Exercises =
1. Answer these questions from the text on sensor checking and calibration, labeling each answer with its letter:
(a) What is the minimum number of measuring points to check during routine in-situ checking?
(b) What must be true of the inaccuracy factor of the reference standard used in laboratory calibration?
(c) What does laboratory calibration require to avoid interrupting the process?
2. From the text on sensor checking and calibration, reproduce the passage starting with "The sensor is" and going on through "avoid process interruption.".
3. Proceed with the text on sensor checking and calibration from the point where it stops.

Source =
* Begin *

Routine in-situ checking: This involves using a portable checking device to verify the accuracy of the installed sensor without removing it from the process. The portable device is brought to the sensor's measuring point, and readings are compared with the live online sensor. 

To ensure reliability, a minimum of three measuring points should be checked across the sensor's likely working range. This is known as an ‘as found’ check as opposed to a calibration or recalibration.  It is quick and non-disruptive to the process, but less accurate than laboratory calibration.

Laboratory calibration: This is a more thorough and accurate method, which involves removing the sensor from the compressed air system and calibrating it in a controlled environment, such as an approved laboratory or workshop. 

The sensor is calibrated using a reference standard with an inaccuracy factor lower than the device being checked. It is a controlled process, using a trained operator to calibrate the sensor, across multiple points, ensuring accuracy throughout its range. 

This method typically includes both an ‘as found’ check and, if necessary, an ‘as left’ (adjusted) calibration to bring the sensor back into specification. While laboratory calibration is more accurate, it requires more time and a spare calibrated sensor to be installed temporarily to avoid process interruption.

* End *

Data block =

* Begin *

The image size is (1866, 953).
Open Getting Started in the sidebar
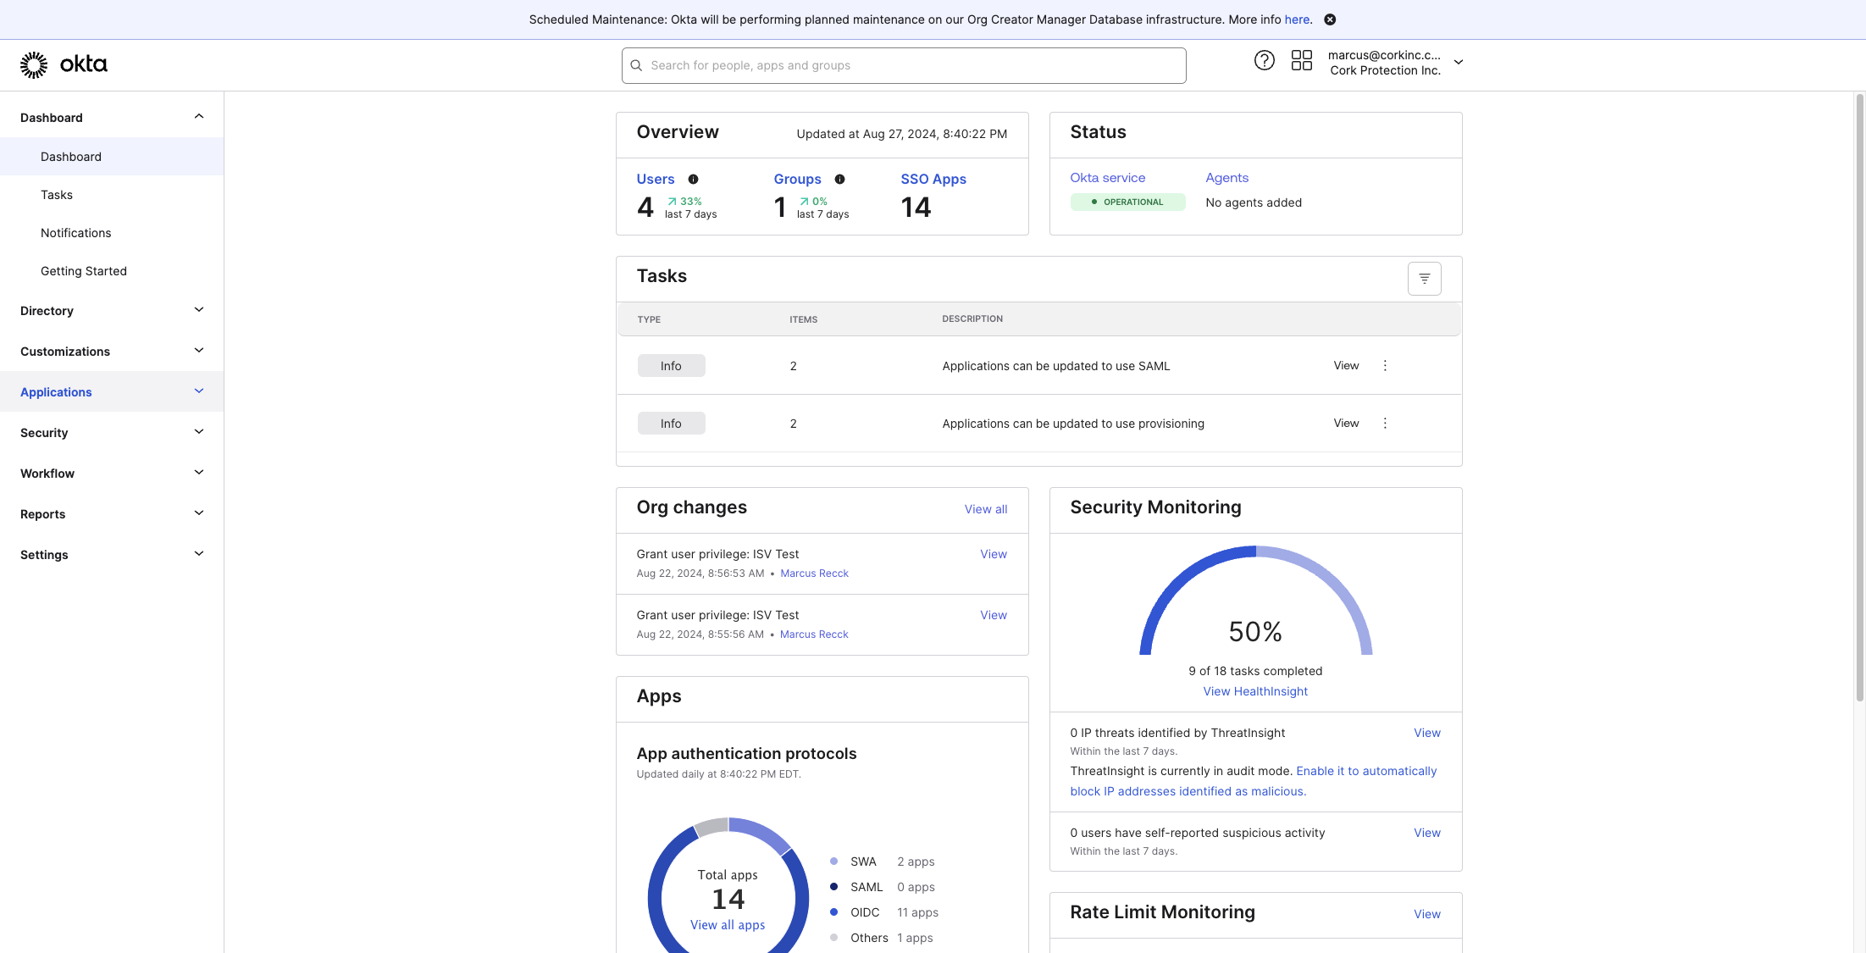tap(83, 271)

* End *

Answers for the tasks =
1.
(a) Three measuring points, across the sensor's likely working range.
(b) It must be lower than that of the device being checked.
(c) A spare calibrated sensor installed temporarily.

2.
The sensor is calibrated using a reference standard with an inaccuracy factor lower than the device being checked. It is a controlled process, using a trained operator to calibrate the sensor, across multiple points, ensuring accuracy throughout its range. 

This method typically includes both an ‘as found’ check and, if necessary, an ‘as left’ (adjusted) calibration to bring the sensor back into specification. While laboratory calibration is more accurate, it requires more time and a spare calibrated sensor to be installed temporarily to avoid process interruption.

3.
Examples of routine checks

These two examples of routine checks in a compressed air treatment system illustrate the importance of regular sensor maintenance and calibration:

• Dew-point transmitter on dryer outlets: Regular spot checks of the dew-point transmitter are necessary to verify moisture content at the dryer outlet, ensuring air quality standards are met. Accurate dew-point measurements prevent moisture-related issues like corrosion in downstream equipment
• Temperature PT100 sensor on dryer inlet: The temperature of compressed air entering the dryer impacts the efficiency and life cycle of the dryer columns. As the air temperature increases, so does the water vapour content, requiring the dryer to work harder. Regular spot checks of the PT100 sensor at the dryer inlet ensure optimal dryer operation, preventing excessive wear and maintaining consistent air quality.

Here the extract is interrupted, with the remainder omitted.